I am trying to run the cuTensornet example that is described here.
The example fails with a segmentation fault:
> ./tensornet_example
cuTensorNet-vers:1
===== device info ======
GPU-name:A100-PCIE-40GB
GPU-clock:1410000
GPU-memoryClock:1215000
GPU-nSM:108
GPU-major:8
GPU-minor:0
========================
Include headers and define data types
Define network, modes, and extents
Total memory: 0.28 GiB
Allocate memory for data and workspace, and initialize data.
Initialize the cuTensorNet library and create a network descriptor.
Find an optimized contraction path with cuTensorNet optimizer.
Segmentation fault
I was using CUDA 11.0 (but have tried other versions, as noted below):
> nvidia-smi
Mon Feb 21 14:59:59 2022
+-----------------------------------------------------------------------------+
| NVIDIA-SMI 450.162 Driver Version: 450.162 CUDA Version: 11.0 |
|-------------------------------+----------------------+----------------------+
| GPU Name Persistence-M| Bus-Id Disp.A | Volatile Uncorr. ECC |
| Fan Temp Perf Pwr:Usage/Cap| Memory-Usage | GPU-Util Compute M. |
| | | MIG M. |
|===============================+======================+======================|
| 0 A100-PCIE-40GB On | 00000000:C3:00.0 Off | 0 |
| N/A 40C P0 39W / 250W | 0MiB / 40537MiB | 0% Default |
| | | Disabled |
+-------------------------------+----------------------+----------------------+
+-----------------------------------------------------------------------------+
| Processes: |
| GPU GI CI PID Type Process name GPU Memory |
| ID ID Usage |
|=============================================================================|
| No running processes found |
+-----------------------------------------------------------------------------+
I have tried using versions 11.0, 11.2, 11.4 and 11.6 of the nVidia HPC SDK. For example, when compiling against version 11.0, the executable is linked against:
> ldd tensornet_example
linux-vdso.so.1 (0x00007ffc33dc8000)
libcutensornet.so.0 => /home/user/cuquantum-linux-x86_64-0.1.0.30-archive/lib/libcutensornet.so.0 (0x00007f3ed19a1000)
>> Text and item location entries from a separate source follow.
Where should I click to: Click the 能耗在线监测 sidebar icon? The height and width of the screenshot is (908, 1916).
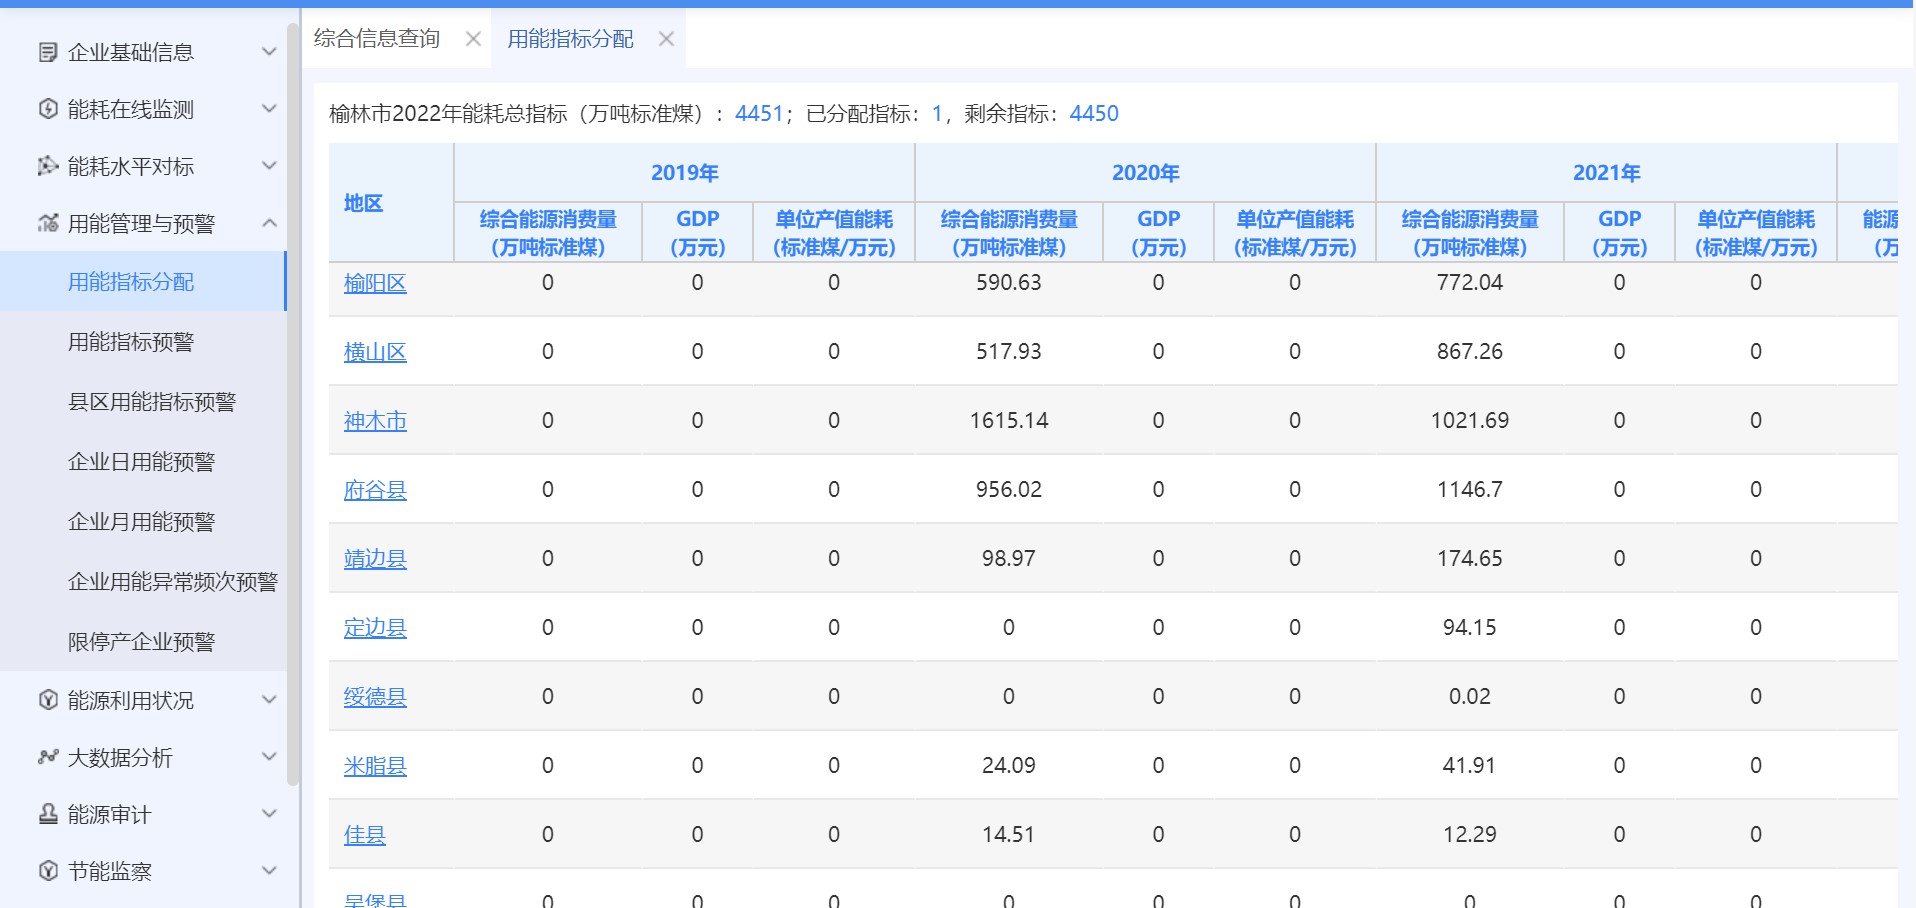coord(47,109)
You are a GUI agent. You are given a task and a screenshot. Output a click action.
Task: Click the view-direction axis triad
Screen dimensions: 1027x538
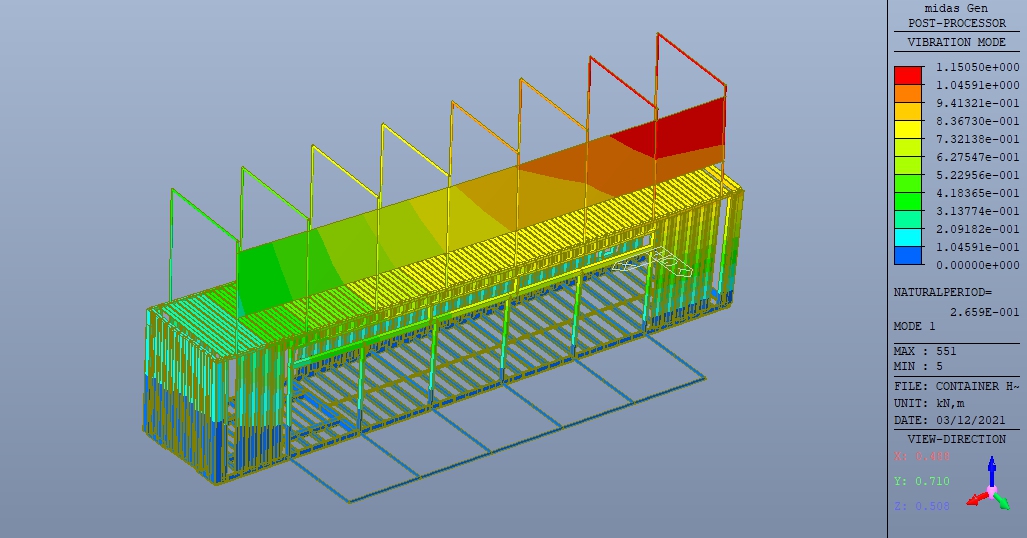990,485
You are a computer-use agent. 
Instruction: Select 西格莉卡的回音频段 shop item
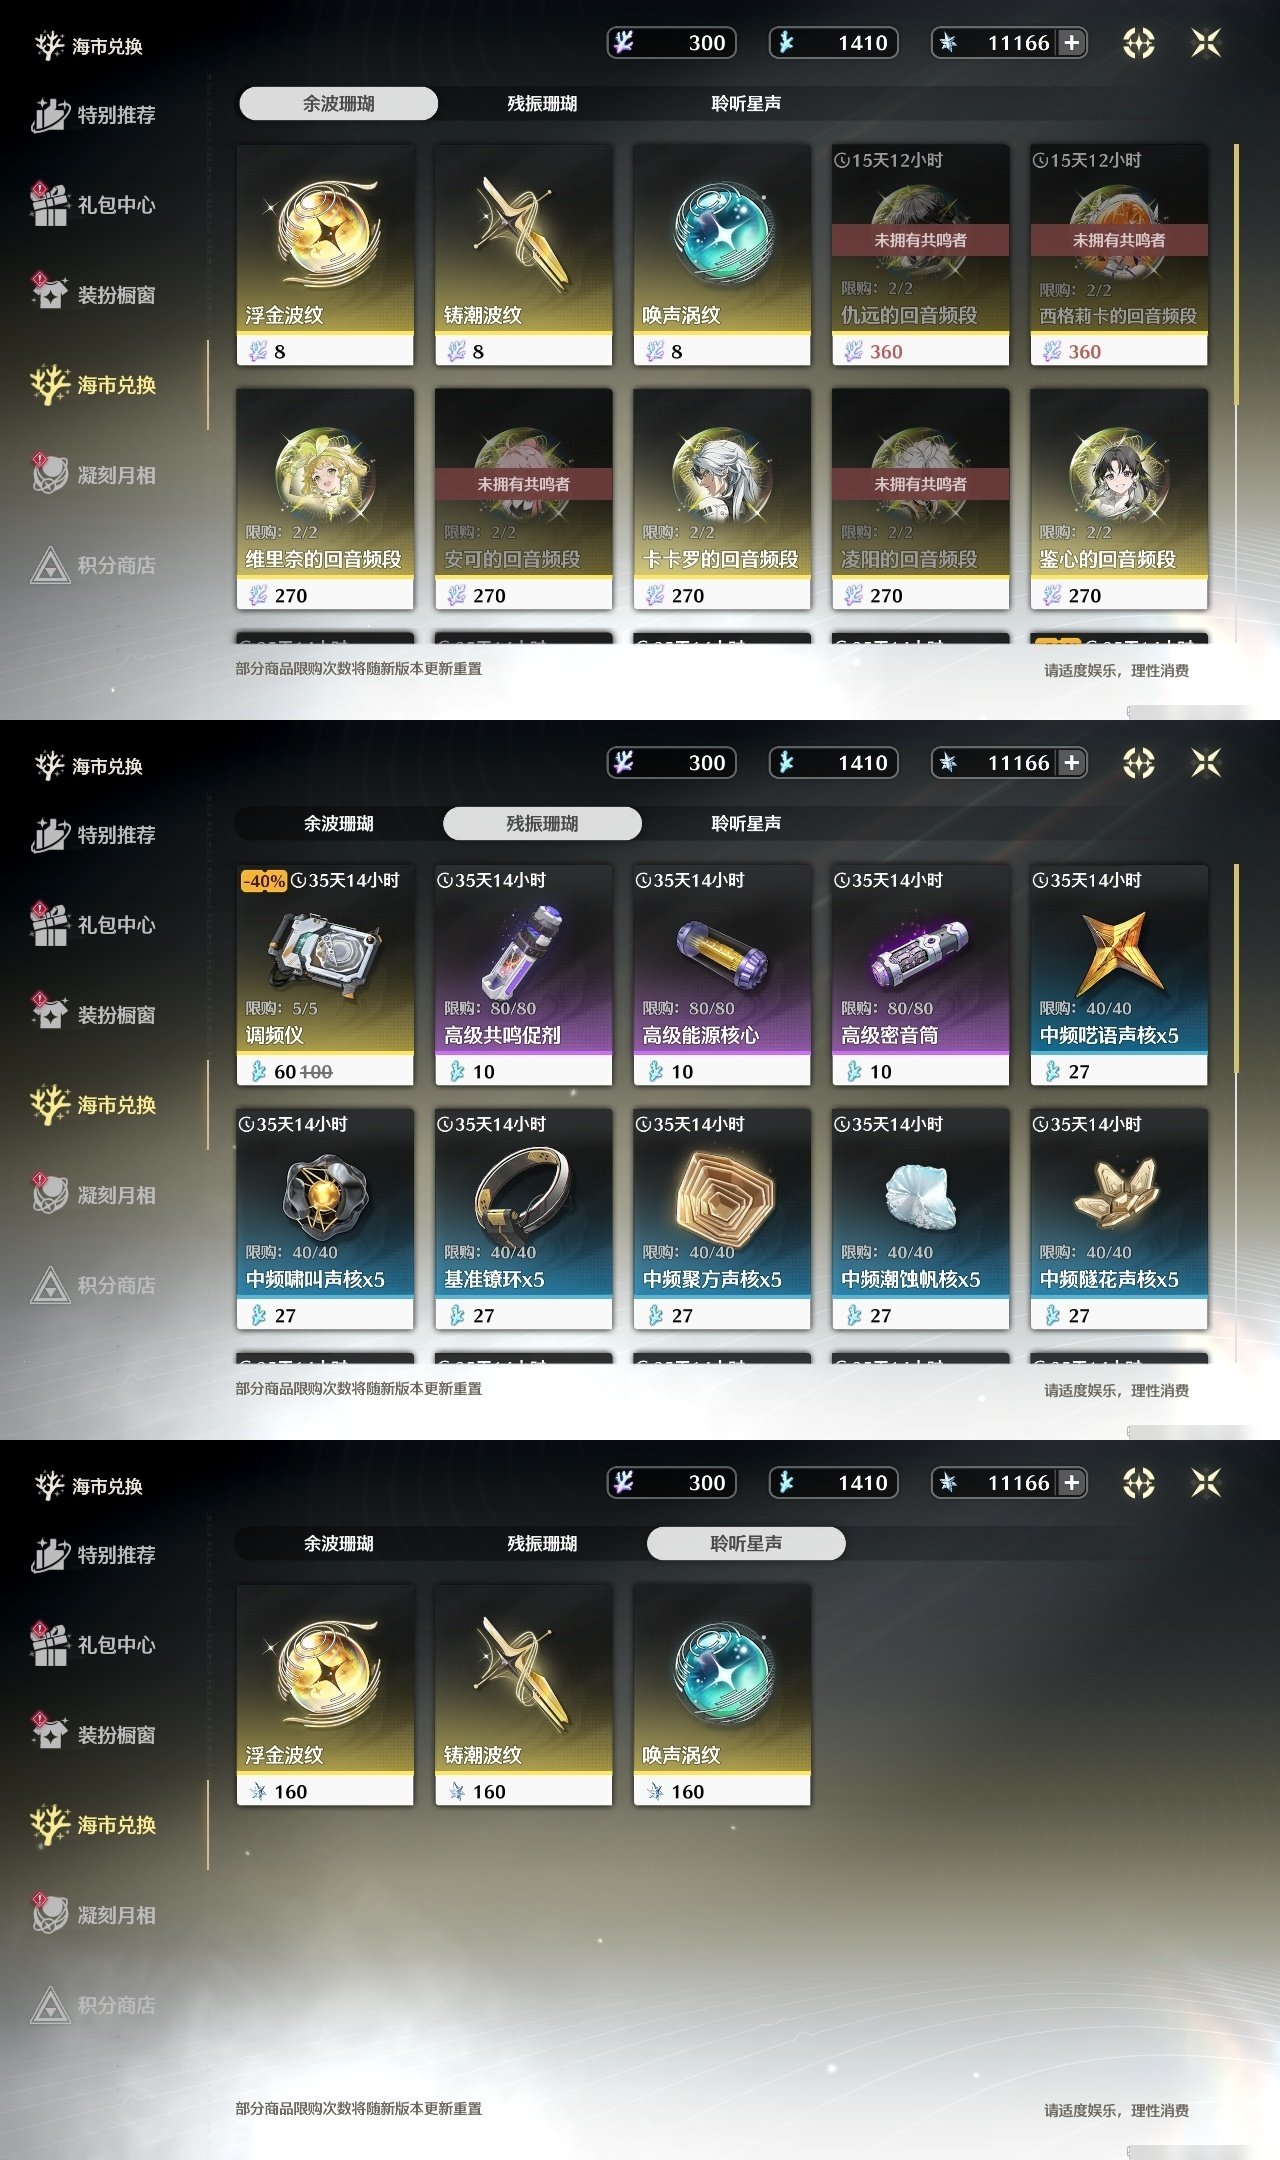coord(1119,255)
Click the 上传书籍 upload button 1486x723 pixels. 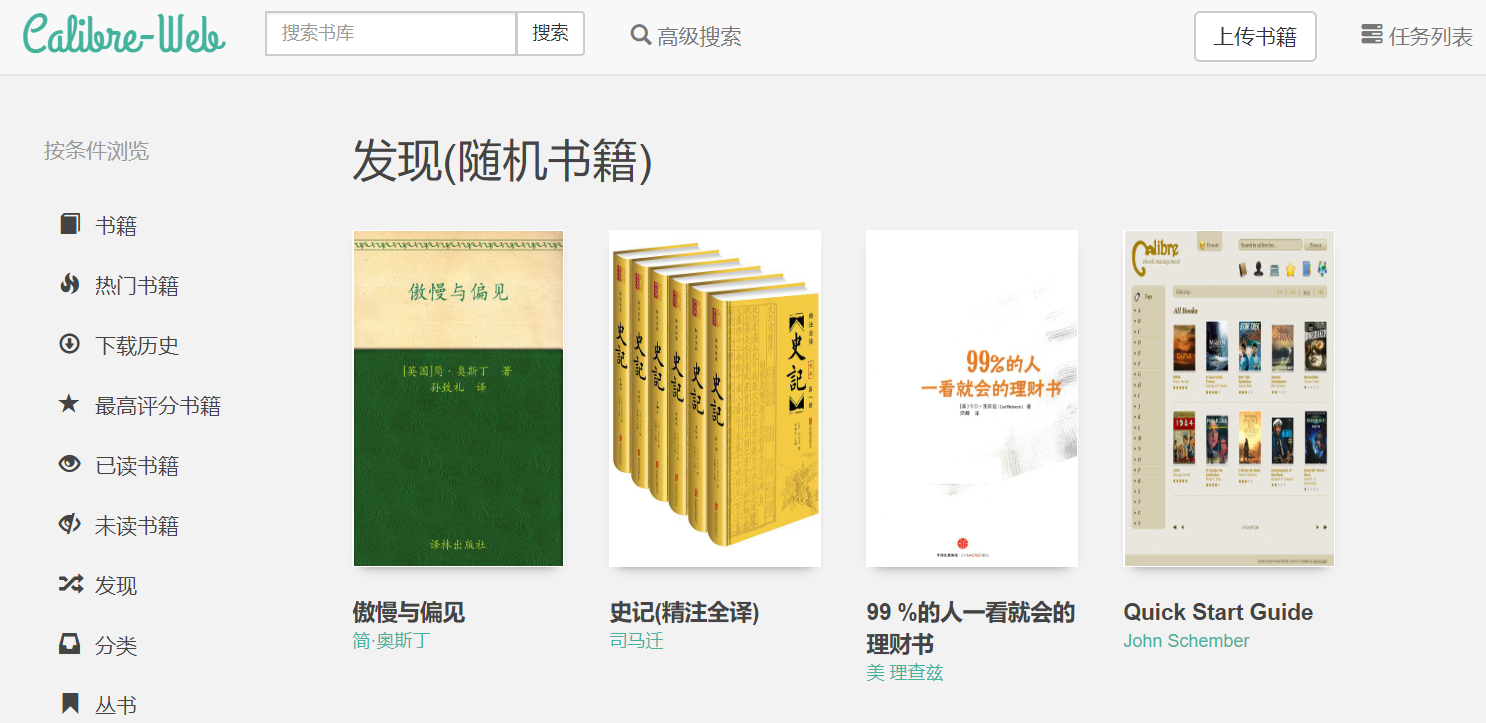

libcutensor.so.1 => /home/user/nvidia_hpc_sdk/Linux_x86_64/22.2/math_libs/11.0/targets/x86_64-linux/lib/libcutensor.so.1 (0x00007f3ec9ec3000)
librt.so.1 => /lib64/librt.so.1 (0x00007f3ec9cbb000)
libpthread.so.0 => /lib64/libpthread.so.0 (0x00007f3ec9a9c000)
libdl.so.2 => /lib64/libdl.so.2 (0x00007f3ec9898000)
libstdc++.so.6 => /usr/lib64/libstdc++.so.6 (0x00007f3ec94bd000)
libm.so.6 => /lib64/libm.so.6 (0x00007f3ec9185000)
libgcc_s.so.1 => /lib64/libgcc_s.so.1 (0x00007f3ec8f6c000)
libc.so.6 => /lib64/libc.so.6 (0x00007f3ec8bb1000)
/lib64/ld-linux-x86-64.so.2 (0x00007f3ed1e04000)
libcublasLt.so.11 => /home/user/nvidia_hpc_sdk/Linux_x86_64/22.2/math_libs/11.0/targets/x86_64-linux/lib/libcublasLt.so.11 (0x00007f3ebda22000)
I can’t see the CUDA version requirements for cuQuantum, although the docs for the cuQuantum Python bindings require CUDA 11.4+. In any case, as noted above, I have tried versions 11.0, 11.2, 11.4 and 11.6.
I am using the lastest version of cuQuantum (version 0.1.0.30).
What can I do to diagnose the problem?